Por Martín Font,
Director de Comunicación y Educación Ambiental de Fundación Vida Silvestre Argentina
Partamos de una base: necesitamos cambiar la relación que tenemos con nuestro planeta. Según el Informe Planeta Vivo de WWF, como sociedad consumimos alrededor de un 70% más de recursos naturales de los que la Tierra puede regenerar.
Esta realidad nos enfrenta a desafíos ambientales, sociales y económicos cada vez más complejos. Y aunque la magnitud del problema puede resultar abrumadora, también nos invita a imaginar algo distinto: la posibilidad de construir una relación más equilibrada y responsable con la naturaleza.
La base del cambio
Desde Vida Silvestre estamos convencidos de que la educación es la base de ese cambio. No sólo porque permite comprender los desafíos que enfrentamos, sino porque tiene el poder de inspirar acciones y transformar conductas.
Entendemos la educación ambiental como una herramienta para promover el pensamiento crítico, fortalecer el compromiso ciudadano y generar respuestas concretas frente a los desafíos ambientales de nuestro tiempo.
En 2021, Argentina dio un paso muy importante con la sanción de la Ley de Educación Ambiental Integral. La norma establece un marco fundamental para construir una ciudadanía más consciente, informada y participativa.
Sin embargo, como ocurre con toda gran iniciativa, el verdadero desafío comienza cuando llega el momento de llevarla a la práctica y convertir sus principios en experiencias capaces de generar cambios reales.
Fue entonces cuando nos preguntamos dónde podíamos hacer nuestro mayor aporte. Y encontramos una respuesta clara: apostar a la formación de formadores.
Porque si hay algo que hemos aprendido es que las transformaciones profundas nunca son individuales. Necesitamos más personas involucradas, más voces impulsando el cambio y más actores comprometidos con la construcción de un futuro sostenible.

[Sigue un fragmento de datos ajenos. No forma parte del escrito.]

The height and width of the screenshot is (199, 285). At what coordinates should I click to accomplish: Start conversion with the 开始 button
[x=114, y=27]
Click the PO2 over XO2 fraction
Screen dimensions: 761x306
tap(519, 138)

Por eso decidimos enfocar nuestros esfuerzos en docentes, educadores y multiplicadores ambientales, personas con una enorme capacidad de inspirar y movilizar a otros.
Cada docente que incorpora la educación ambiental en sus prácticas puede multiplicar su impacto en cientos de estudiantes a lo largo de su carrera. Cada multiplicador ambiental puede acercar nuevos conocimientos y oportunidades a su comunidad. Allí reside la fuerza de esta estrategia: cuando se forma a quien enseña, el alcance del cambio crece de manera exponencial.
Los docentes y multiplicadores no sólo necesitan motivación. También requieren herramientas, conocimientos y recursos que les permitan acompañar a las nuevas generaciones en la construcción de soluciones.
Necesitamos educadores capaces de formar ciudadanos activos, críticos y comprometidos con el cuidado del ambiente, preparados para actuar frente a desafíos tan urgentes como la pérdida de biodiversidad o el cambio climático.
Comunidad de aprendizaje
Con esa convicción, hace ya nueve años iniciamos junto a Santander Argentina una alianza que hoy constituye uno de los programas de educación ambiental más importantes de nuestra organización. Lo que comenzó como una apuesta compartida por la educación fue creciendo hasta convertirse en una comunidad de aprendizaje que sigue expandiéndose año tras año.
Los resultados nos llenan de orgullo: desarrollamos 20 cursos gratuitos de capacitación, contamos con más de 20.000 docentes y multiplicadores ambientales inscriptos, generamos más de 100 actividades educativas para trabajar dentro y fuera del aula y despertamos el interés de más de 200.000 visitantes únicos.
Pero más allá de las cifras, lo verdaderamente valioso es el efecto multiplicador que hay detrás de cada una de ellas. Porque cada docente capacitado representa nuevas conversaciones, nuevas experiencias y nuevas oportunidades para acercar a niños, niñas, jóvenes y comunidades enteras a una relación más respetuosa con la naturaleza.
Nuestro objetivo sigue siendo el mismo: contribuir a que educadores y multiplicadores cuenten con las habilidades, los conocimientos, la motivación y los recursos necesarios para convertirse en agentes de cambio.
Personas capaces de promover acciones positivas que ayuden a reducir nuestra huella ambiental y a proteger la biodiversidad y el clima de los que depende nuestro bienestar.
Estoy convencido de que el futuro sostenible que imaginamos no se construirá únicamente en laboratorios, empresas o espacios de decisión política. También se construirá en las aulas, en los clubes, en los centros comunitarios y en cada espacio donde alguien tenga la oportunidad de aprender e inspirar a otros.
El camino es largo y el desafío es enorme. Pero también es motivo de esperanza. Porque cada vez que un docente se capacita, cada vez que una persona decide compartir lo aprendido y cada vez que una comunidad se anima a actuar, estamos dando un paso más hacia una sociedad que entiende que cuidar la naturaleza es, en definitiva, cuidarnos a nosotros mismos.